Rewrite all of the lines below with "Screen dimensions" changed to "Screen size" everywhere it appears and everything else kept the same. Leave the pictures out of your answer.

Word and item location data

⟨

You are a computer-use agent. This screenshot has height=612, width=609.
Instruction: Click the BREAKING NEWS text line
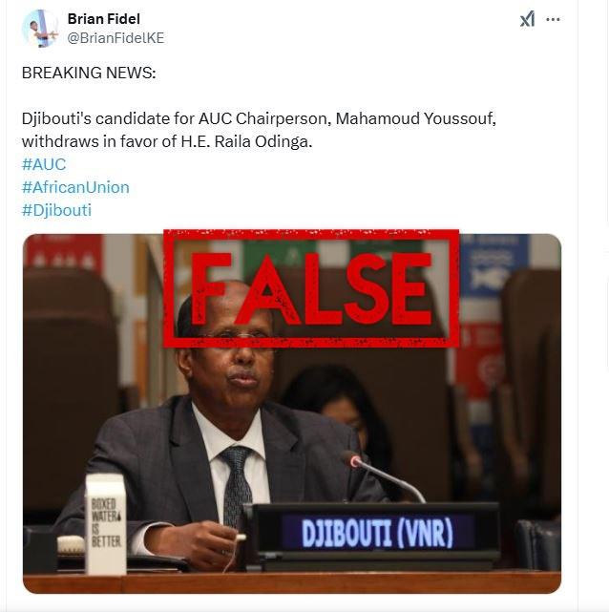pyautogui.click(x=89, y=73)
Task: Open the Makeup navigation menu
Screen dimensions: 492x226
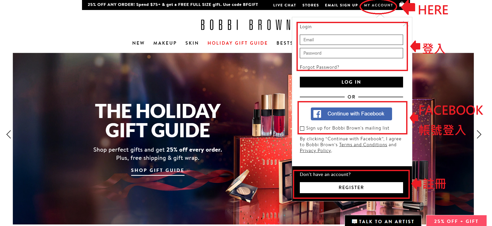Action: coord(165,43)
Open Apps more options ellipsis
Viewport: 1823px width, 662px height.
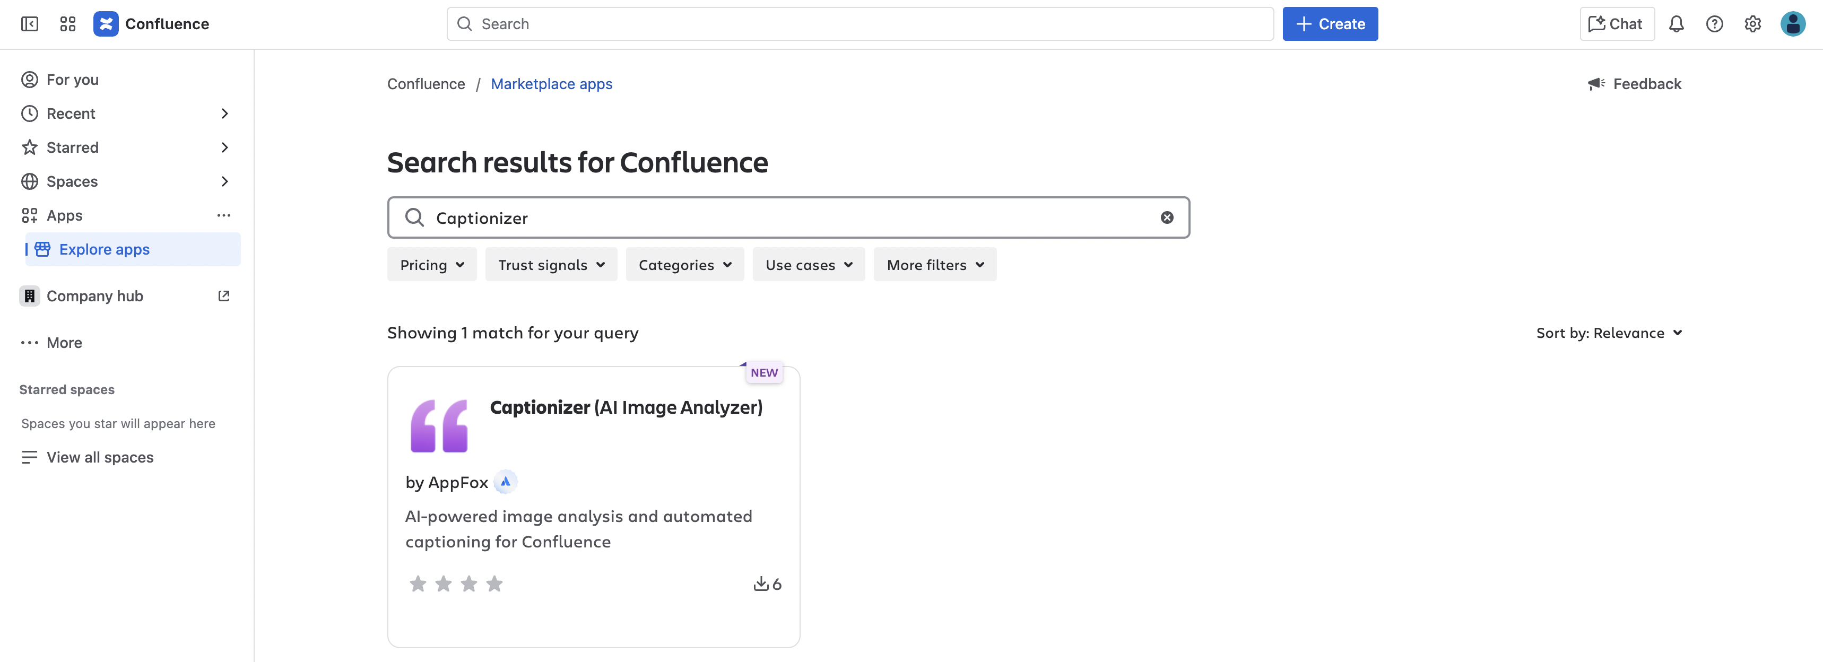224,216
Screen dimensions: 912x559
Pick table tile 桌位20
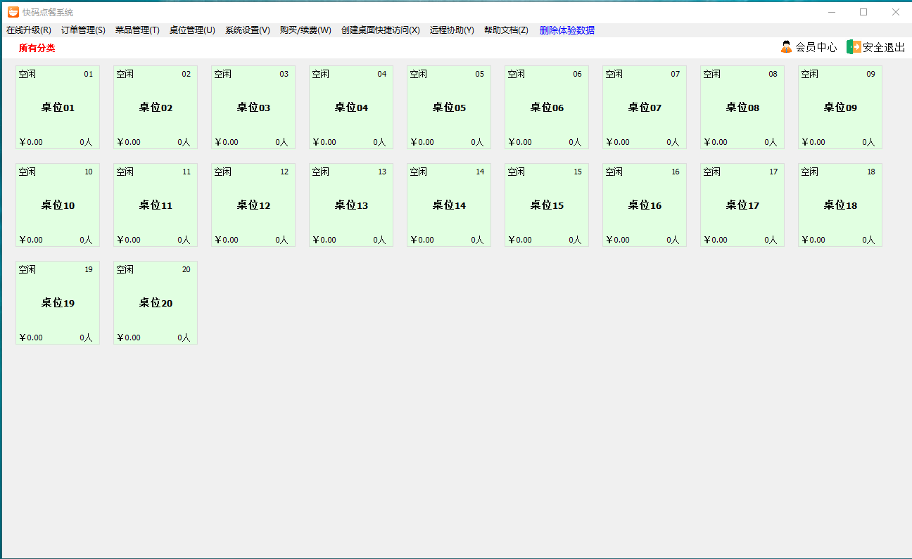click(x=156, y=303)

⟩

Finished task —
You are a computer-use agent. This screenshot has height=612, width=609.
Instruction: Click the BREAKING NEWS text line
pyautogui.click(x=89, y=73)
Task: Open the Makeup navigation menu
Screen size: 492x226
Action: coord(165,43)
Open Apps more options ellipsis
Viewport: 1823px width, 662px height.
224,216
Screen size: 912x559
Pick table tile 桌位20
click(x=156, y=303)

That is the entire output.